COVID-19: Ethics, Computing, and Resource Allocation – A Global Capacity-Building Project

Computer chip and brain Computer chip and brain


This project, a pilot study sponsored by the World Health Organization, addresses ethical issues that arise when computer programs, specifically decision support and prognostic scoring systems, are used for triage, allocation, and rationing of limited resources during COVID-19 and other public health emergencies. It is apparently one of the first, if not the first, of its kind to identify ethical issues and related best practices in the use of computers in public health emergencies. Its successful completion is hoped to support international and global capacity building to identify and guide appropriate uses and users of these technologies.

Background and Context

Public health informatics is the use of computers and other information and communication technologies to assess, study, and attempt to improve the health of populations. The growth of this technology has entailed that many traditional tasks in epidemiology and public health are now impossible without it. Surveillance is perhaps the best-known example of the use of information technology in epidemiology and public health.

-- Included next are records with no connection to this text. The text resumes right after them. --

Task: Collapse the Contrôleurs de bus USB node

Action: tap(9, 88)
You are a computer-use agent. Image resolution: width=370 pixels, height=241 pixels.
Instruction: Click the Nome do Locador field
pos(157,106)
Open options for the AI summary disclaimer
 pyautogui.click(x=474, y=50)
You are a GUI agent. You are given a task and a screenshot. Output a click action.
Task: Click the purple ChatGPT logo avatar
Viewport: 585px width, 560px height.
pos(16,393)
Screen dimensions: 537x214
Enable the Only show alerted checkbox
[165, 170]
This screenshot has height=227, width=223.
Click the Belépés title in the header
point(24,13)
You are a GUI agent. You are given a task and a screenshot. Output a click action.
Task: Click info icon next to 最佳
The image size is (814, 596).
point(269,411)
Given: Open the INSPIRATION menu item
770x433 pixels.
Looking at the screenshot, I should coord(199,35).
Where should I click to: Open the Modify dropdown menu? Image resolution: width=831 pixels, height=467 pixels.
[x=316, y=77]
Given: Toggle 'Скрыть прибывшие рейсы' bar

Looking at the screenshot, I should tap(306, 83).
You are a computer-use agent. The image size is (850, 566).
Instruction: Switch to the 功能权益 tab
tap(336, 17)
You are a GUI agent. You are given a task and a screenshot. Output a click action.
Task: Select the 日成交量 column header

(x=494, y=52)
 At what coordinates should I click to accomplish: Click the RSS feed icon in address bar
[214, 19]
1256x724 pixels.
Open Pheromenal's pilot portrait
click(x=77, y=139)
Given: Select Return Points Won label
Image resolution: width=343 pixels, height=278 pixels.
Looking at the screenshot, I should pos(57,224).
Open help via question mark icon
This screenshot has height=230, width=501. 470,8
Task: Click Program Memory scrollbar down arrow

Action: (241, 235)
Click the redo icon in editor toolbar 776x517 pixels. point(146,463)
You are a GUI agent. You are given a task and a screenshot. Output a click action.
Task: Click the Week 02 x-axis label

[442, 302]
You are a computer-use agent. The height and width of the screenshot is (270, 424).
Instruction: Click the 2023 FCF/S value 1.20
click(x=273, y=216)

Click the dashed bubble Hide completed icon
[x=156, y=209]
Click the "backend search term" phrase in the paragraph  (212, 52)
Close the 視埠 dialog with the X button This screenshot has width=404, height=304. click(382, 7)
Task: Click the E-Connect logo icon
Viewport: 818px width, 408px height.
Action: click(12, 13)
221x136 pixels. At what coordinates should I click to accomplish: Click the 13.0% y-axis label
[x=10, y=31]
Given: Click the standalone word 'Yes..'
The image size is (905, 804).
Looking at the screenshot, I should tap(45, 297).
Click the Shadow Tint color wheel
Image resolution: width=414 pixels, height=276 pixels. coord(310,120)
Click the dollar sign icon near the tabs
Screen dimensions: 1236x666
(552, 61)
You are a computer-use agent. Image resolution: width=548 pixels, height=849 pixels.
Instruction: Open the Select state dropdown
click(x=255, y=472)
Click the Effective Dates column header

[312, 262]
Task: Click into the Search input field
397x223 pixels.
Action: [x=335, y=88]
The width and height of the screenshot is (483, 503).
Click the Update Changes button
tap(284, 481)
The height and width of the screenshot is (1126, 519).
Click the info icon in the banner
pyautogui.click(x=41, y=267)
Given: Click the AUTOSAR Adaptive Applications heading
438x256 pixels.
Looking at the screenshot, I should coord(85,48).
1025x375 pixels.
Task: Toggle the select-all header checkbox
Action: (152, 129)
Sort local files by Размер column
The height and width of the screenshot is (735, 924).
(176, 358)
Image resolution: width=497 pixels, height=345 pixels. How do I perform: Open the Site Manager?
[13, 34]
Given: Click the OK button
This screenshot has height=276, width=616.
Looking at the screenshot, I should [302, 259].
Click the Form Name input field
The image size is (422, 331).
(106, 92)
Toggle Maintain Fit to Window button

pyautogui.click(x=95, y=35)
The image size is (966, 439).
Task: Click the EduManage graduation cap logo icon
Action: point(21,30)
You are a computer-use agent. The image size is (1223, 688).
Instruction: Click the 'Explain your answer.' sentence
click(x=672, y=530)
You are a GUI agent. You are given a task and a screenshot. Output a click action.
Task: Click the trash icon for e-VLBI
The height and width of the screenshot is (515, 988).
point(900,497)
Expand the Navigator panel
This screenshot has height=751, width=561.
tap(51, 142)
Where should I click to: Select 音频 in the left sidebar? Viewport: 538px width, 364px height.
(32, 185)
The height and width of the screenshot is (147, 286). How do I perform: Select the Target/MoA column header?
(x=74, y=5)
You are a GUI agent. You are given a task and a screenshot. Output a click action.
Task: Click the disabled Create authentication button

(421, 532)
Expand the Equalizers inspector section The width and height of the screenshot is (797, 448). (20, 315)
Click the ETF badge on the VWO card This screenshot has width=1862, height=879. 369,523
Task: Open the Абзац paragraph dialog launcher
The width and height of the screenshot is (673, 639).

Less-well analyzed and hence not clearly understood is the use of specific kinds of computer programs to make diagnoses and prognoses for various purposes during the COVID-19 pandemic. There are two tranches of such kind of decision support: seeking patterns across a population, for instance, (i) how many patients will die, given antecedent conditions; and (ii) will this patient die? Answering these questions accurately is important in cases in which there are or are expected to be inadequate resources to treat all patients either aggressively or appropriately.

Computer programs that render diagnoses and prognoses are among the functions of decision-support systems. In COVID-19, these programs were used to inform and guide resource allocation, including decisions about rationing and triage. This proposal is for a project to identify and analyze the use of such decision-support systems in a pandemic. Ethical issues associated with these tools and uses are in most respects independent of, and agnostic regarding, the kind of software in use. That is, similar ethical issues are raised by (i) basic statistical inferences, (ii) patterns found in simple relational databases, (iii) artificial intelligence algorithms.

This project includes an international survey of clinicians, and experts in information technology, ethics, and other fields, and an on-line repository of sources at the intersection of health information technology and ethics.


We crafted a 17-question Qualtrics survey with questions about respondent demographics and their views and familiarity about various aspects of prognostic scoring system use. We compiled an international list of 124 scholars and academics, clinicians, government employees, non-governmental organization employees, and others known or believed to have an interest in ethics and biomedical informatics to receive the survey. We tried to ensure geographic diversity, but available sources are from developed countries. Prospective respondents were emailed an invitation to complete the survey on December 28, 2020, with a subsequent reminder on January 6, 2021.

Only survey responses were recorded; that is, no identifying information about any respondent was collected.